PDA

View Full Version : Unix pipe / sort only specific part of file - Vim?



pieoncar
December 11th, 2008, 03:02 AM
I'm having some trouble figuring out exactly how to sort only a specific range of text in a file. Specifically, in a .eps file I have many repeated points in a graph, to the point where it takes an uncomfortable amount of time to render the graph (and it must remain in .eps or otherwise scalable format).

I'd like to do something along the lines of


cat (first part of file) ( (ugly data part | sort -u) ) (rest of file) > new_file.eps

I can grep out only the ugly data, or only the clean parts, but it's necessary to have the first clean part before the ugly part, followed by the last clean part. I'm not sure how to ensure that separation, it might be a simple grep option that I'm not aware of.

Alternatively, and this would probably be a little better/easier for me, is there a way in Vim to highlight all of the text I want to change, then use that as stdin to `sort -u` and replace the highlighted region with the stdout of `sort -u`?

Some of these files are up to 2.5MB, so it's important that I can automate as much as possible here.

Hopefully that was a little more clear than it looks now. Any ideas? I do plan on thanking the correct answer.

ghostdog74
December 11th, 2008, 03:22 AM
provide a sample of your eps file and describe the output needed clearly

cdtech
December 11th, 2008, 03:36 AM
As ghostdog74 said it's almost impossible to know what to "grep" if you don't have a char to go by.

pieoncar
December 11th, 2008, 03:50 AM
This is one of the smaller input files, and the corresponding output was done by cutting and pasting by hand.

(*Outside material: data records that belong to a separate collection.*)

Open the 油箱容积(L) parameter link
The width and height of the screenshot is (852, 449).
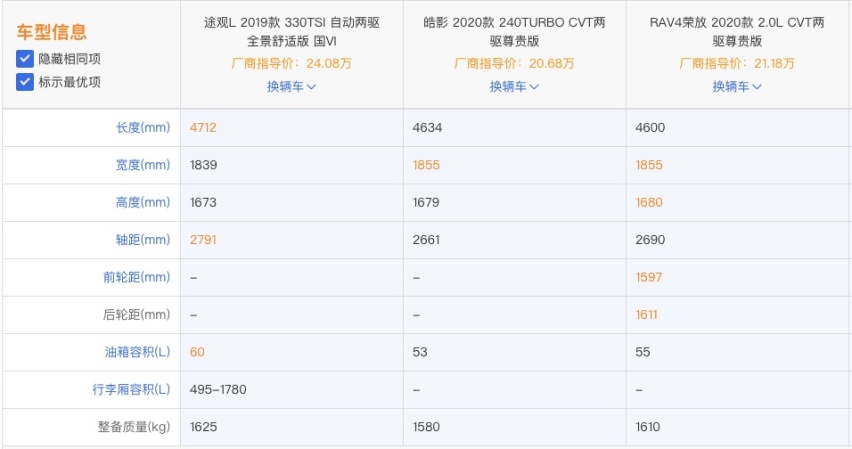pos(137,352)
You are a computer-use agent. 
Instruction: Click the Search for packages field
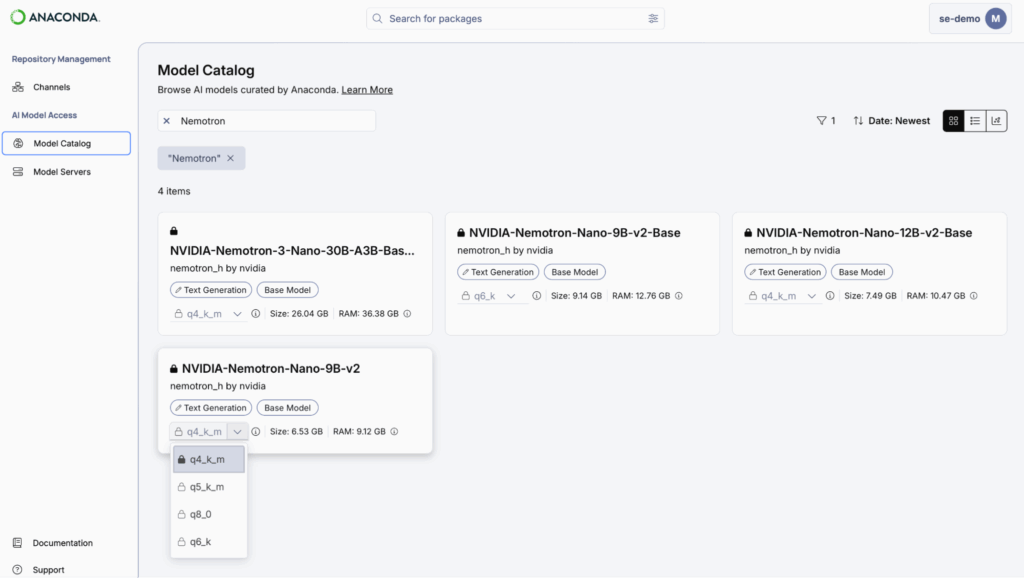pyautogui.click(x=510, y=19)
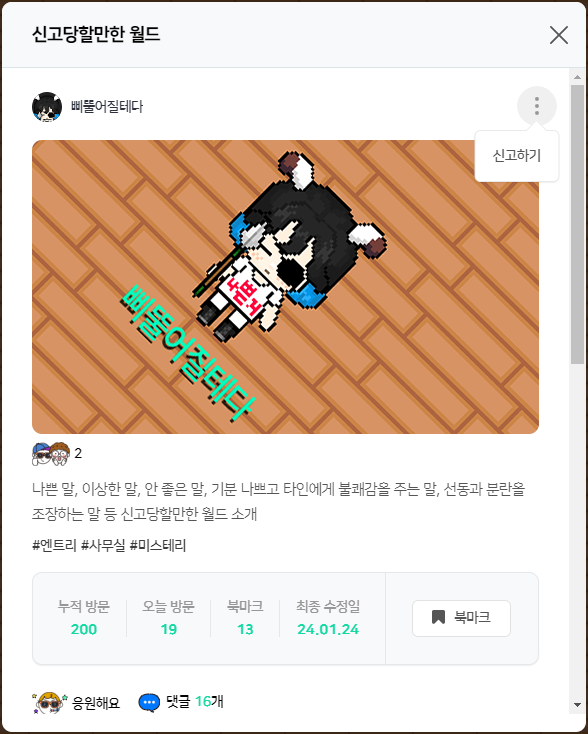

The .eps file has many <coord coord Crs> lines, and many of these are duplicates - this particular input file has I think 369 lines' worth, and the output file has 255 after piping through `sort -u`.

Both files appear exactly the same, except output.txt didn't double (triple, quadruple, whatever) render the crosses.

Had to tarball to fit in the file extension size.

pieoncar
December 11th, 2008, 03:52 AM
As ghostdog74 said it's almost impossible to know what to "grep" if you don't have a char to go by.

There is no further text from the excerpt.